Audit your AI service inventory. Cloud environments accumulate services over time. Run a scan of your cloud accounts for Ollama (11434) and LiteLLM (4000) across all regions and all compute types (EC2, ECS tasks, Kubernetes services, Azure Container Instances, Cloud Run). Include development and staging environments — these are often less carefully secured than production but run with credentials that have broader access.
# AWS: find security groups allowing inbound 11434 or 4000 from any source
aws ec2 describe-security-groups \
--filters "Name=ip-permission.from-port,Values=11434,4000" \
--query 'SecurityGroups[?IpPermissions[?IpRanges[?CidrIp==`0.0.0.0/0`]]].{GroupId:GroupId,GroupName:GroupName}'
Monitoring for Compromise
Anomalous inference usage. Unexpected spikes in API usage, calls to models outside normal operational patterns, or requests from source IPs outside the known consumer set are indicators of compute theft or credential compromise. Most commercial AI providers (Anthropic, OpenAI, Azure OpenAI) provide usage dashboards and spend alerts — configure threshold alerts.
LiteLLM audit logs. LiteLLM logs all requests. Monitor for requests to the /management API endpoints from unexpected sources, changes to model configuration, and new virtual key creation.
Outbound data transfer. A compromised LiteLLM server sending configuration data or making unexpected outbound connections to non-AI-provider destinations is a potential indicator of CVE-2026-35029 exfiltration activity.

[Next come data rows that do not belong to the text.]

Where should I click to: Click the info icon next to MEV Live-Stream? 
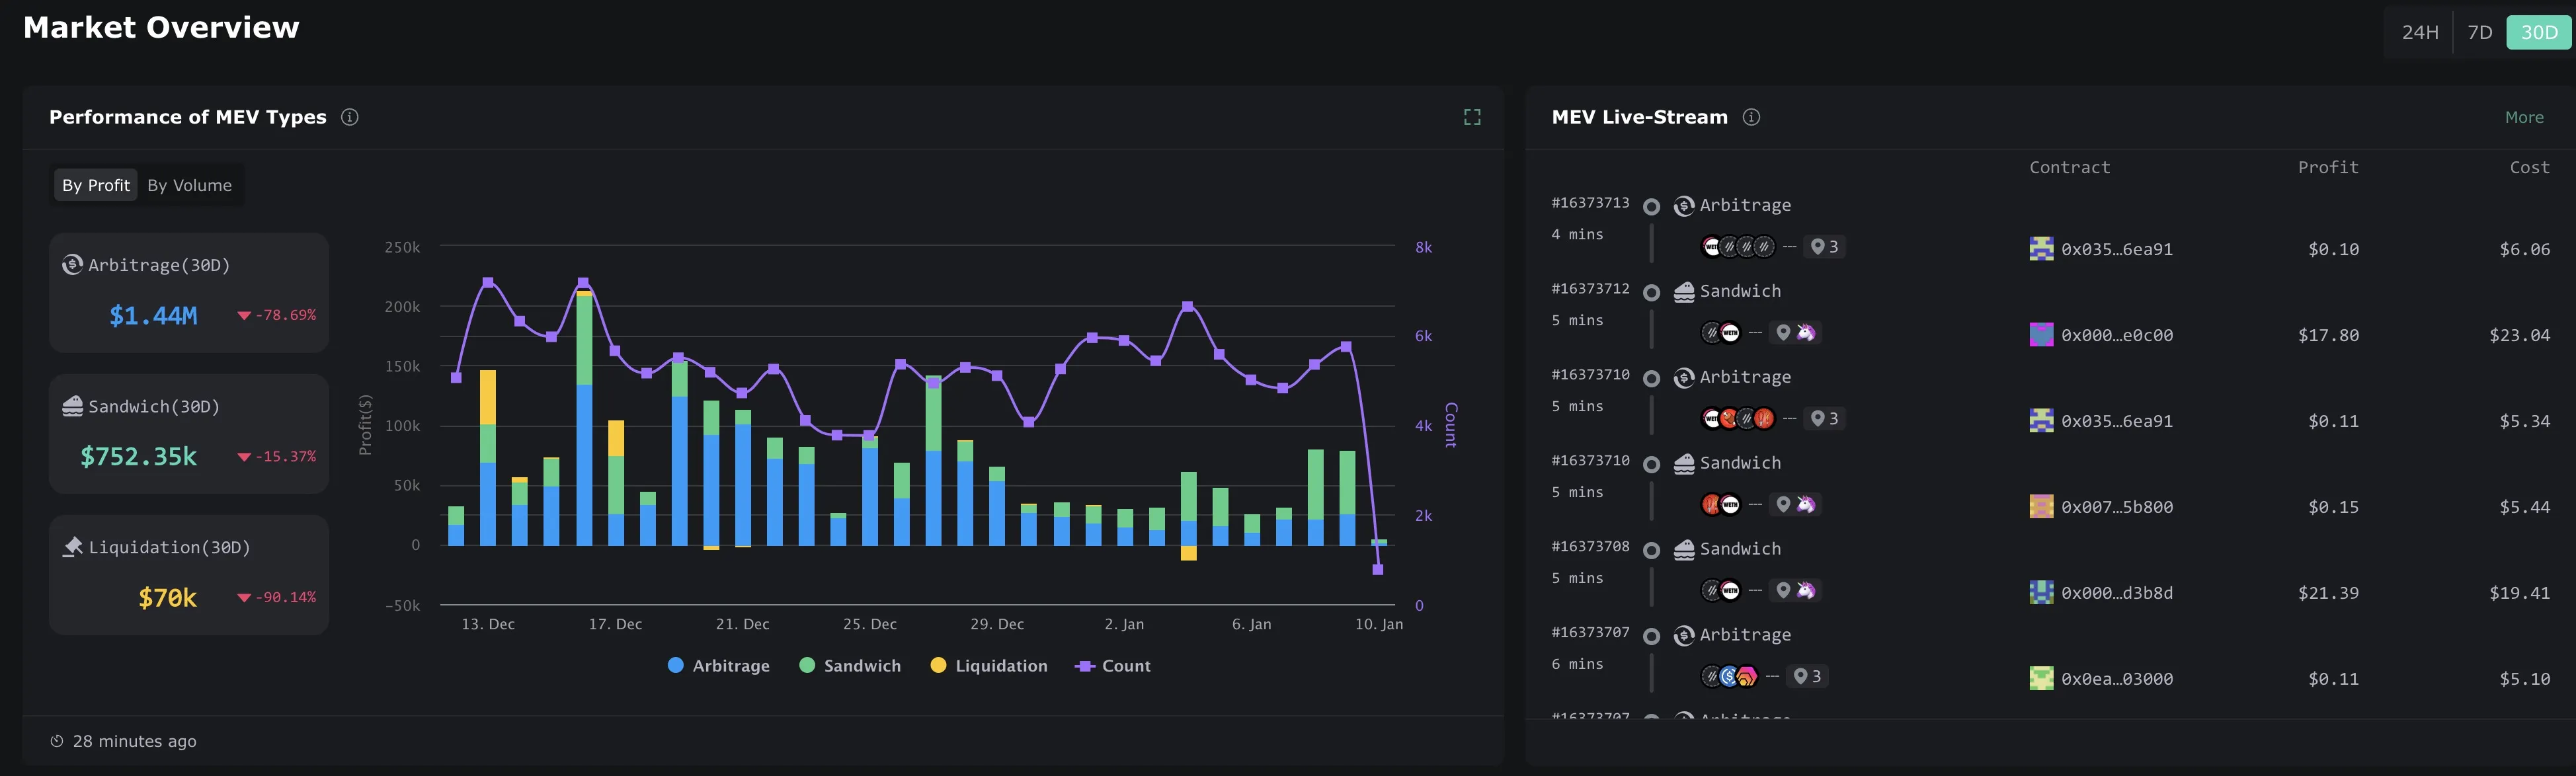(x=1751, y=117)
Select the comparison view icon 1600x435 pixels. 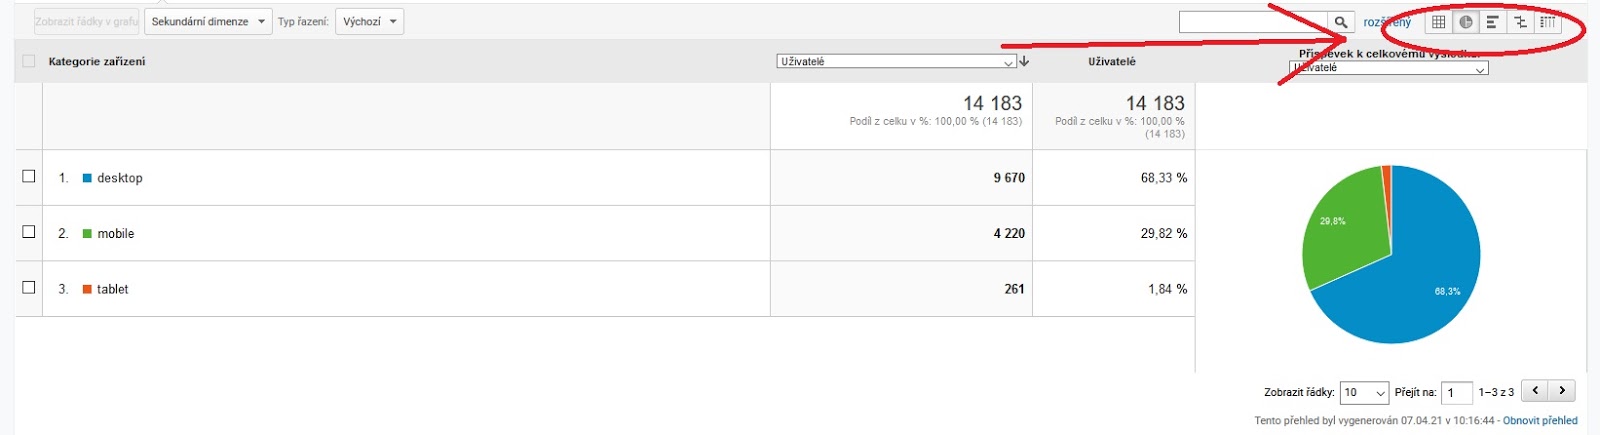tap(1520, 22)
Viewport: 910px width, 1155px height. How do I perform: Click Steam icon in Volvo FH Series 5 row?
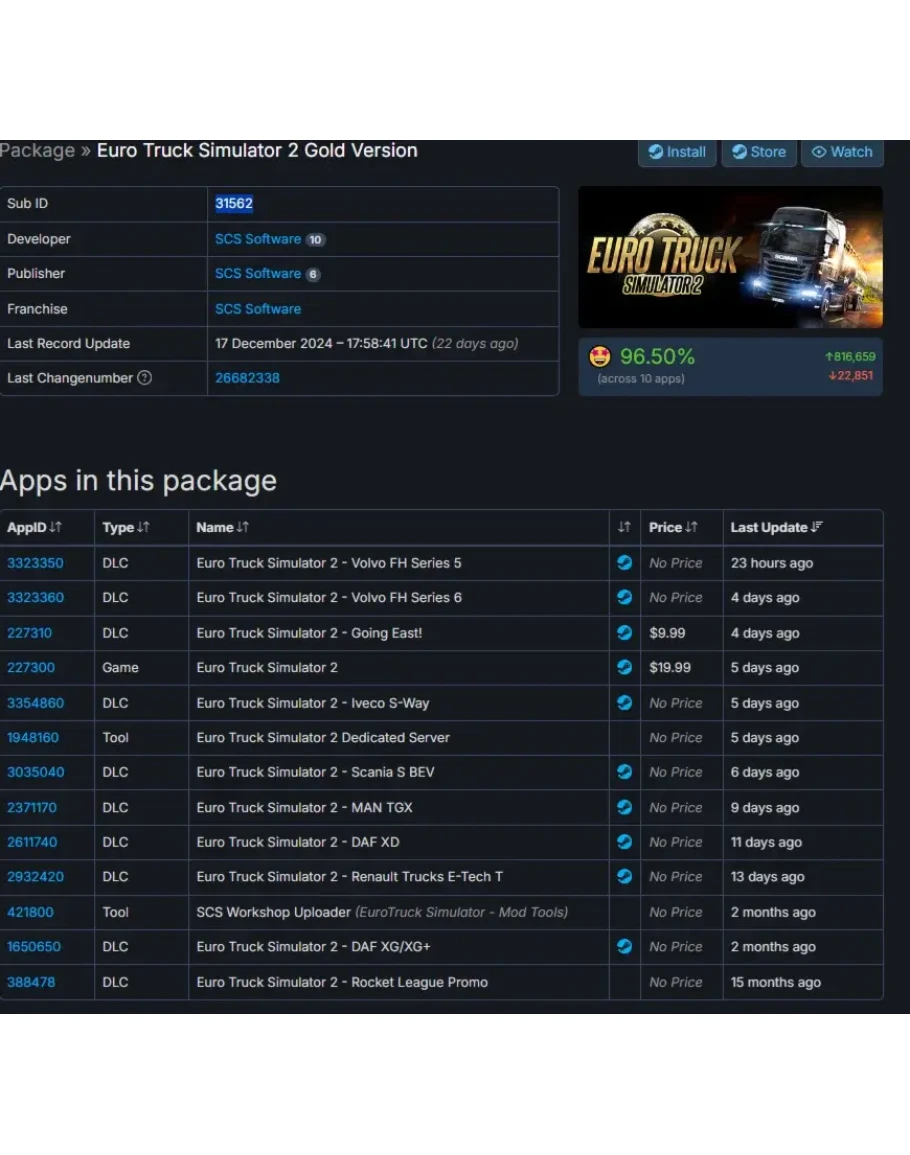coord(624,563)
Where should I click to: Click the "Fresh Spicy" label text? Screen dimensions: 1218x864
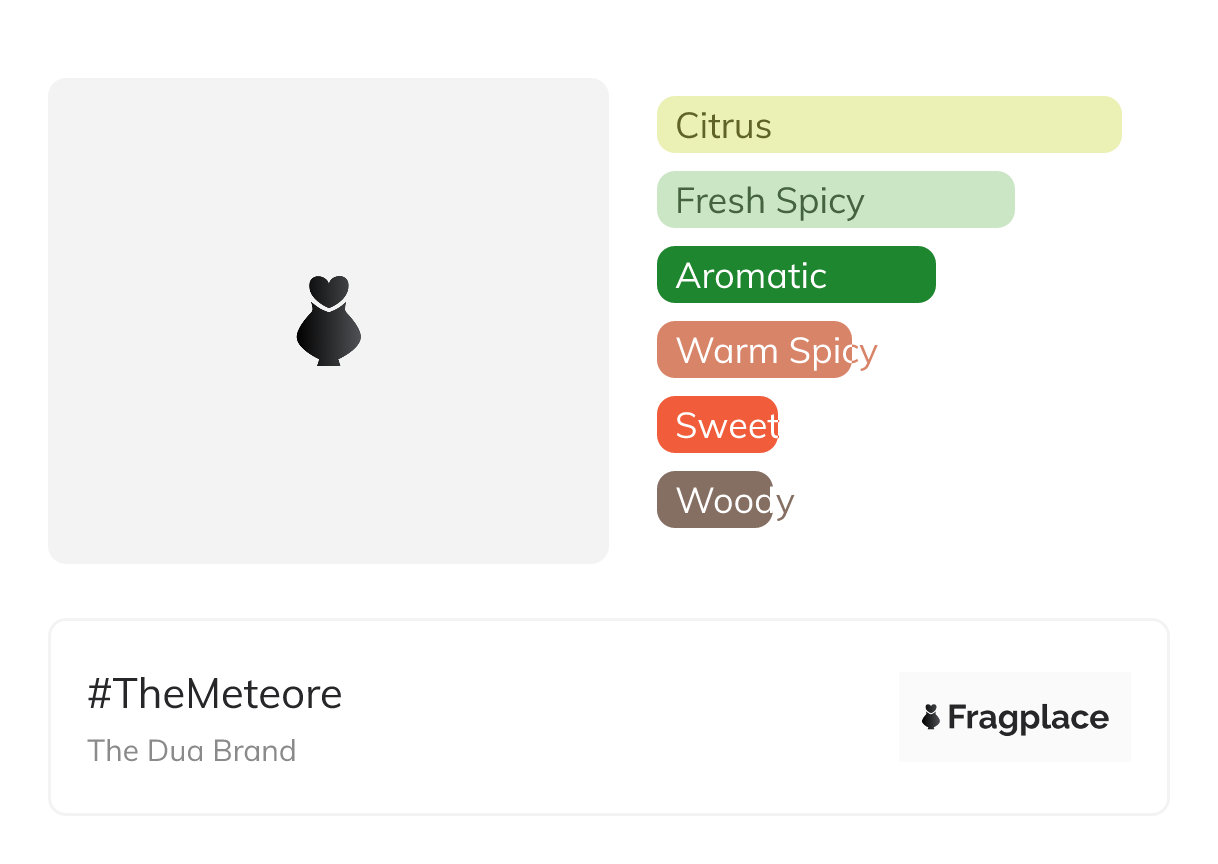click(770, 201)
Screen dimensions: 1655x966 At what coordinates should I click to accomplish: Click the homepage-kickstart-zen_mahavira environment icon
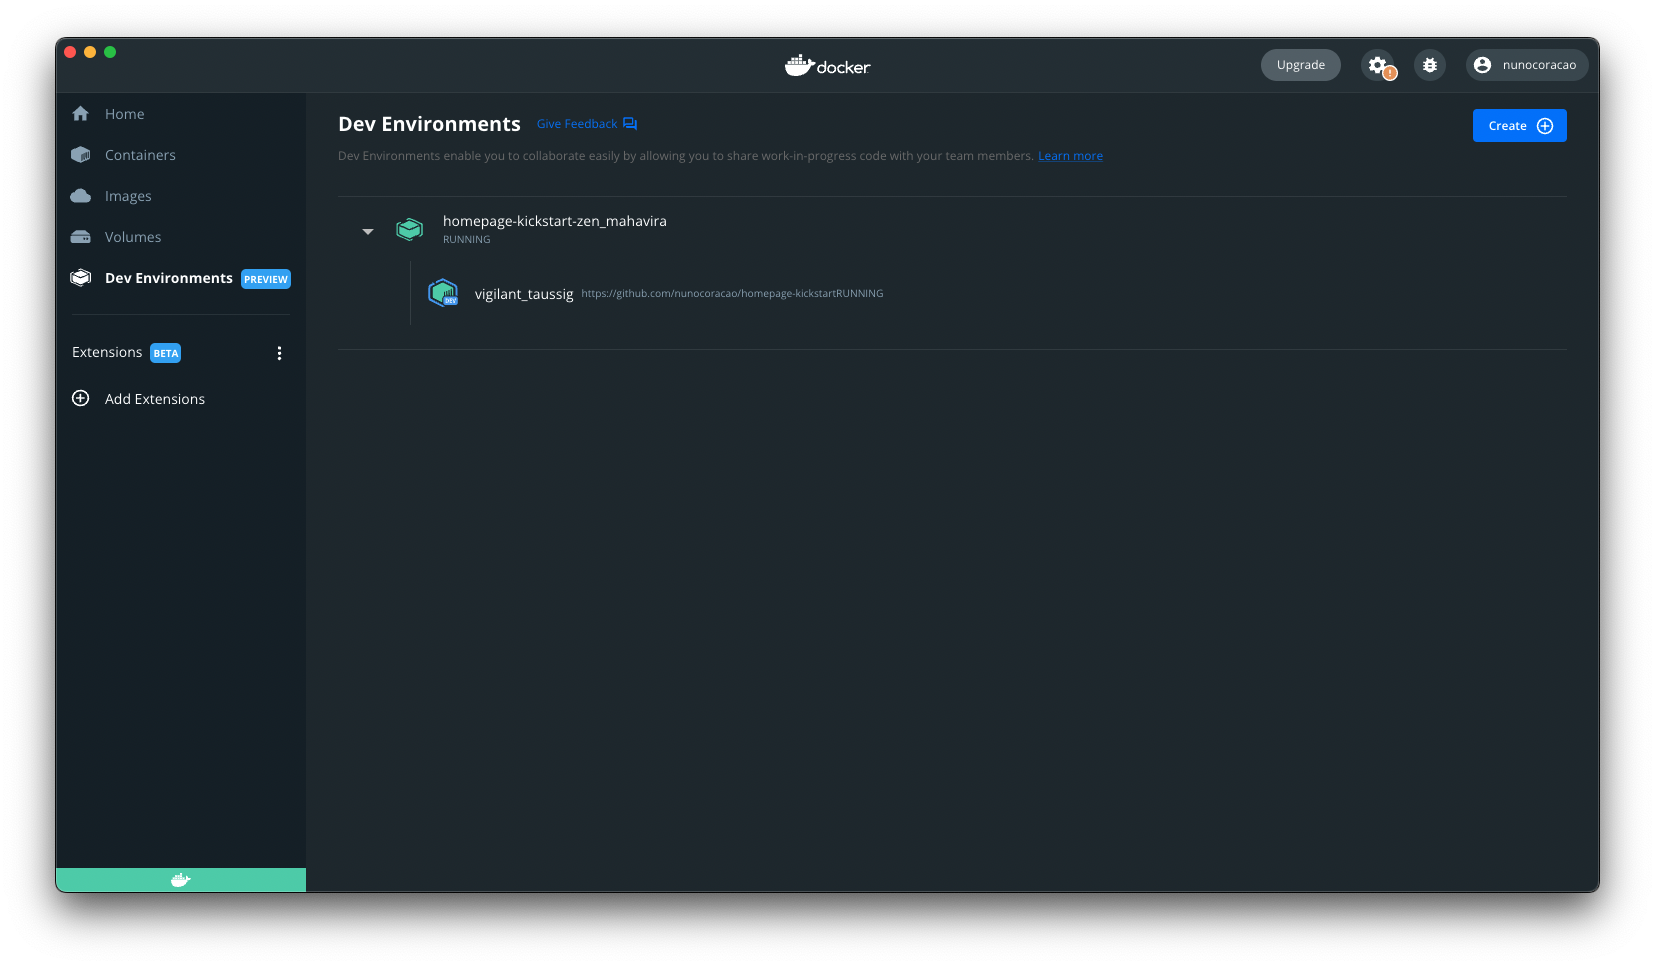[x=409, y=230]
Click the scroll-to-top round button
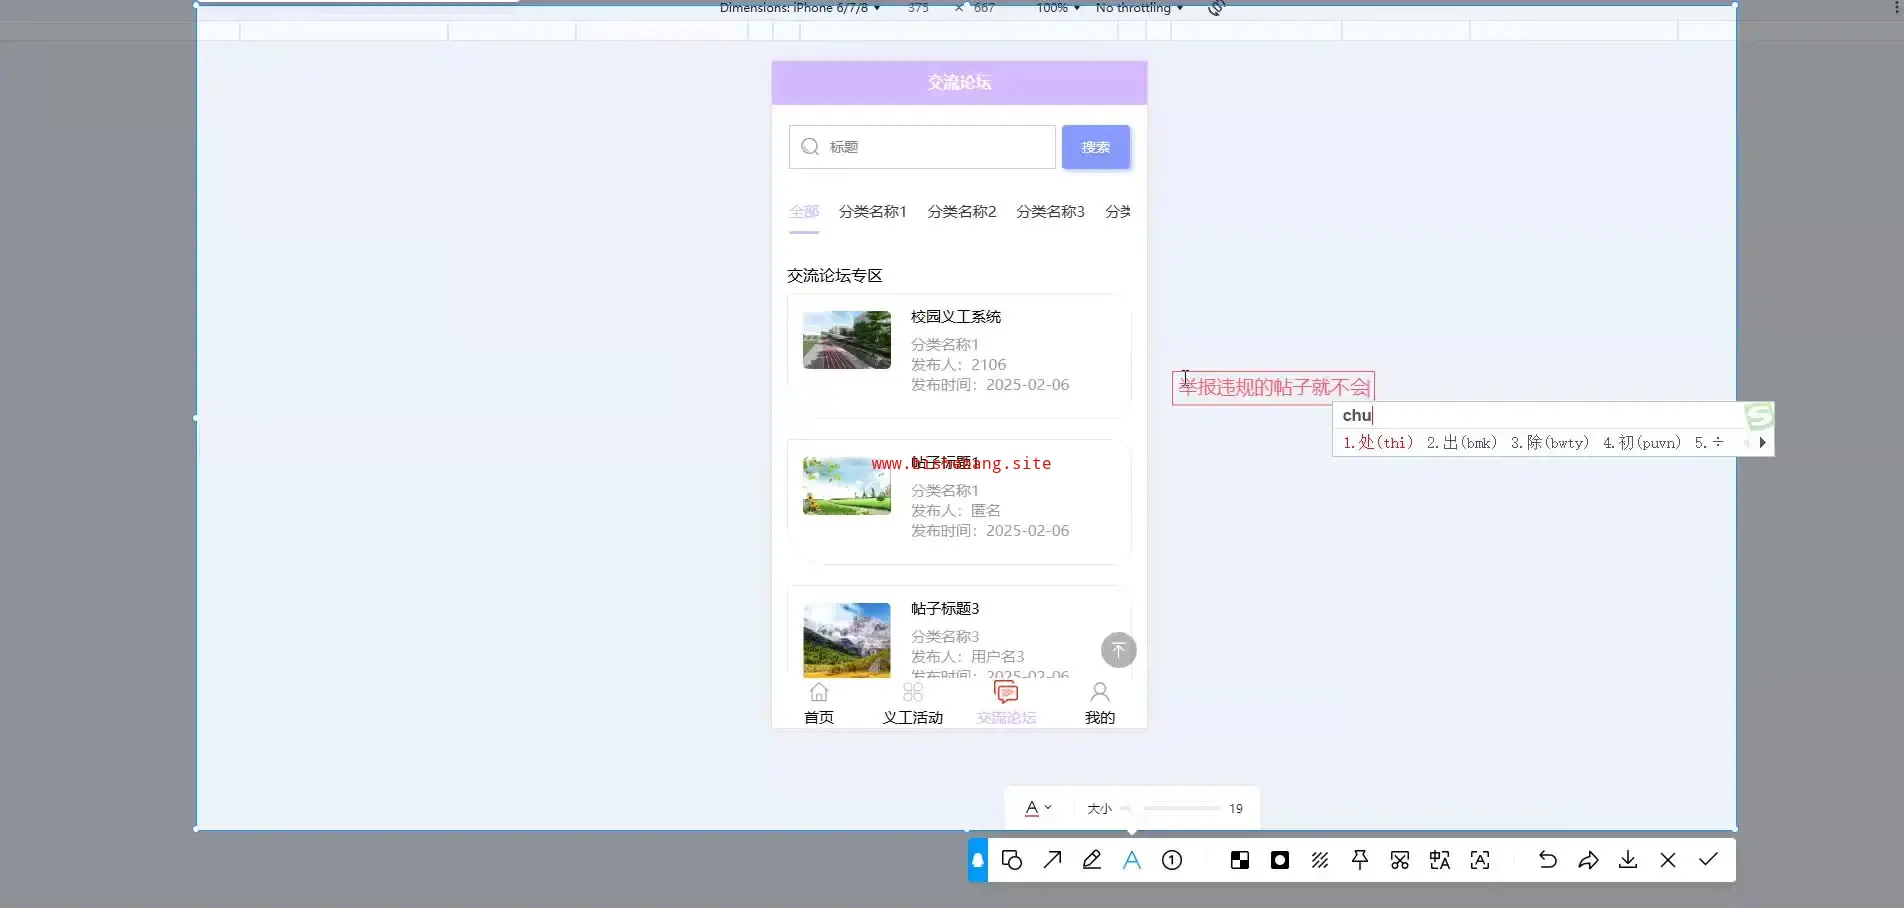1904x908 pixels. pyautogui.click(x=1118, y=650)
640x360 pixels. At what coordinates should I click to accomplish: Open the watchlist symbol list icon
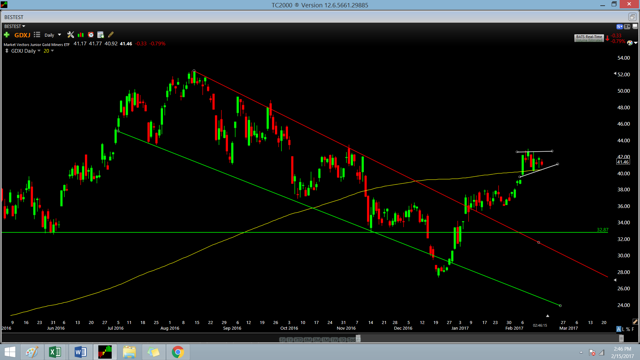pos(37,35)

The pattern underlying all of these attacks is consistent with other cloud infrastructure exposure problems: services designed for internal use, exposed to broader networks through misconfiguration, exploited systematically once discovered. The AI gateway layer is now part of the attack surface that cloud security teams need to account for alongside the traditional database, compute, and IAM targets.